From 1961 to 1975, Portugal used more than a hundred T-6Gs, also in the counterinsurgency role, during the Portuguese Colonial War. During this war, almost all the Portuguese Air Force bases and air fields in Angola, Mozambique, and Portuguese Guinea had a detachment of T-6Gs.
On 16 June 1955, rebel Argentine Navy SNJ-4s bombed Plaza de Mayo in Buenos Aires, Argentina; one was shot down by a loyalist Gloster Meteor. Navy SNJ-4s were later used by the colorado rebels in the 1963 Argentine Navy Revolt, launching attacks on the 8th Tank Regiment columns on 2 and 3 April, knocking out several M4 Sherman tanks, and losing one SNJ to anti-aircraft fire.
In 1957–58, the Spanish Air Force used T-6s as counterinsurgency aircraft in the Ifni War, armed with machine guns, iron bombs, and rockets, achieving an excellent reputation due to its reliability, safety record, and resistance to damage.
The Pakistan Air Force used T-6Gs in the Indo-Pakistani War of 1971 as a night ground-support aircraft, hitting soft transport vehicles of the Indian army. In the early hours of 5 December, during a convoy interdiction mission in the same area, Squadron Leader Israr Quresh's T-6G Harvard was hit by Indian antiaircraft ground fire and a shell fractured the pilot's right arm. Profusely bleeding, the pilot flew the aircraft back with his left hand and landed safely. The World War II-vintage propellered trainers were pressed into service and performed satisfactorily in the assigned role of convoy escorters at night.
The South African Air Force received their first T-6's in October 1942 to be used by the Joint Air Training Scheme. By July 1944, 633 Harvard Mk IIA T-6s and IIIs had been shipped to South Africa with another 555 (379 MkIIAs and 176 Mk IIIs) to arrive by October 1945. Another 65 (AT-6Ds and 30 T-6Gs) were ordered between 1952-1956. The T-6 remained in service until 1995 as a basic trainer, mainly as a result of the United Nations arms embargo against South Africa's apartheid policies. They were replaced by Pilatus PC-7 MkII turboprop trainers.

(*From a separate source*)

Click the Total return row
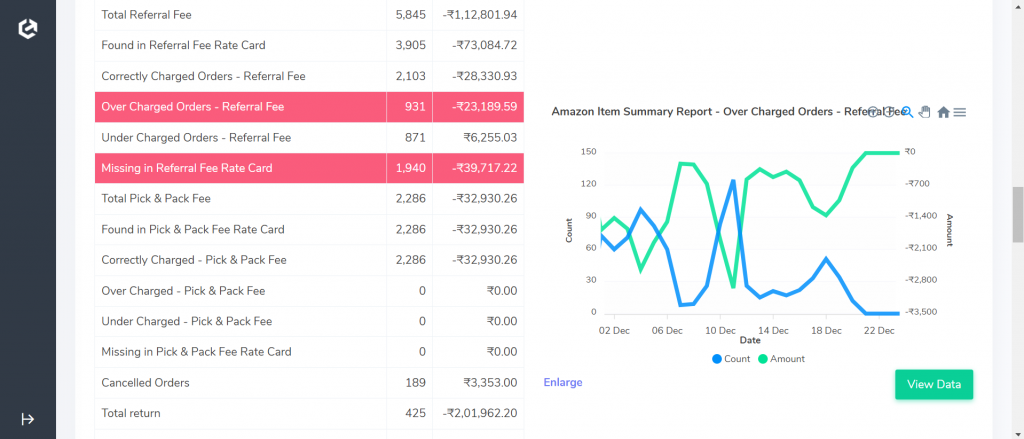1024x439 pixels. coord(309,414)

The Harvard 4 has been used in Canada as a testbed aircraft for evaluating cockpit attitude displays. Its aerobatic capability permits the instructor pilot to maneuver the aircraft into unusual attitudes, then turn the craft over to an evaluator pilot in the "blind" rear cockpit to recover, based on one of several digitally generated attitude displays.
Data from Jane's Fighting Aircraft of World War II
In the September 1944 issue of The Sportsman Pilot, USAAF Capt. Paul K. Jones' article states, "The Six is a plane that can do anything a fighter can do - and even more. Naturally not as fast, she makes up for speed in her ease of handling and her maneuverability. She's a war machine, yes, but more than that she's a flyer's airplane. Rolls, Immelmans, loops, spins, snaps, vertical rolls - she can do anything - and do it beautifully. For actual combat, more guns, more speed and more power is needed. But for the sheer joy of flying - give me an AT-6.":8–9
After World War II, the National Air Races established a unique racing class for the AT-6/Texan/Harvard aircraft; this class continues today at the Reno National Air Races each year.

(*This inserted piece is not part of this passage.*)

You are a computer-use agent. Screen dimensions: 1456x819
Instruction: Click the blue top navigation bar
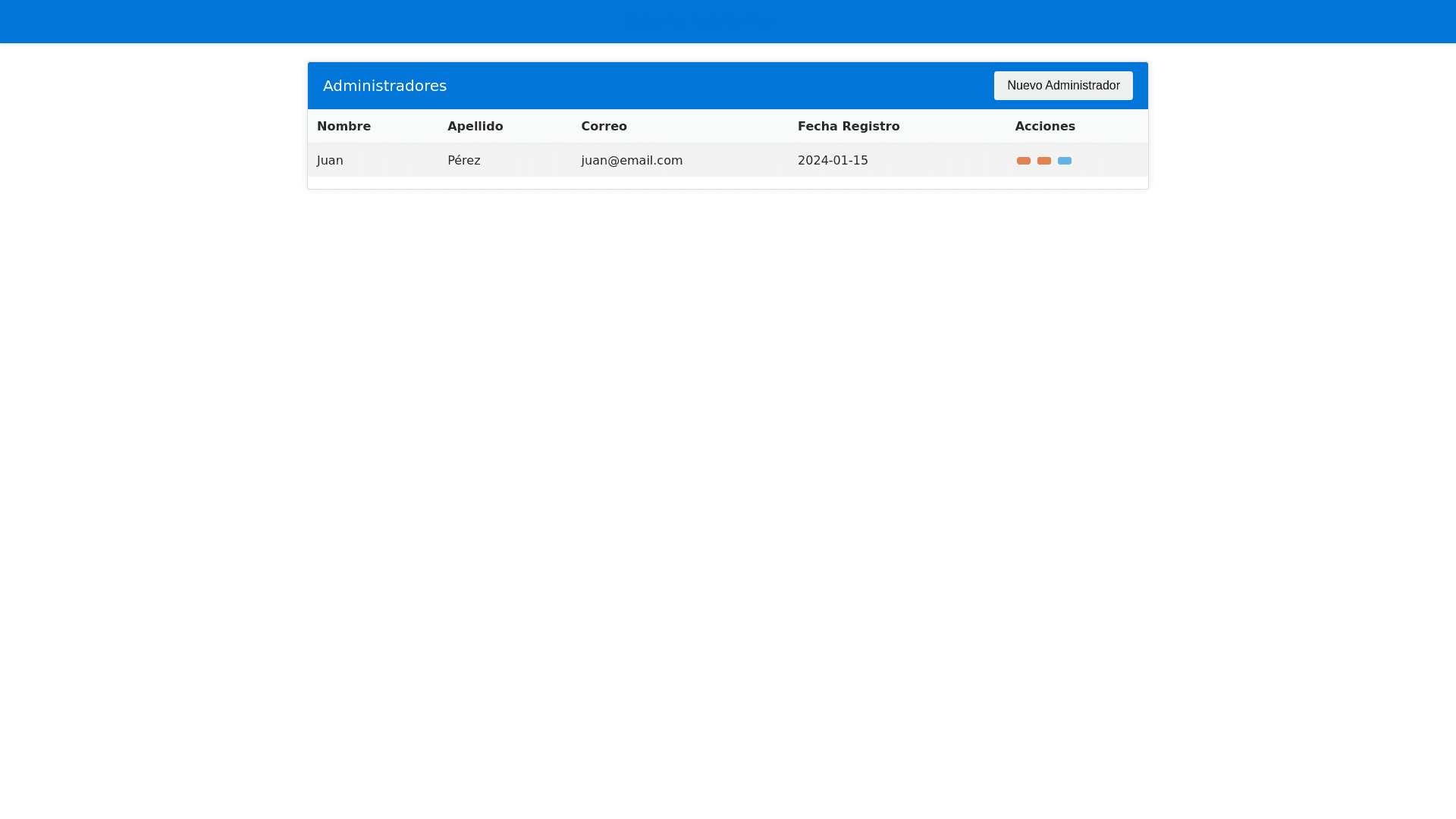click(x=728, y=21)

Since the Second World War, the T-6 has been a regular participant at air shows, and was used in many movies and television programs. For example, converted single-seat T-6s painted in Japanese markings to represent Mitsubishi Zeros made appearances in A Yank in the R.A.F. (1941), Tora! Tora! Tora! (1970), Baa Baa Black Sheep (1976-1978), and The Final Countdown (1980). In A Bridge too Far (1977) it represented the razorback Republic P-47 Thunderbolt. Some were modified for the Dutch film Soldaat van Oranje (1977) to represent the Dutch pre-World War II fighter Fokker D.XXI. The T-6 also appeared in the Pat Benatar video for Shadows of the Night. The New Zealand Warbirds "Roaring 40s" aerobatic team use ex-Royal New Zealand Air Force Harvards. The Flying Lions Aerobatic Team uses Harvards acquired from the South African Air Force.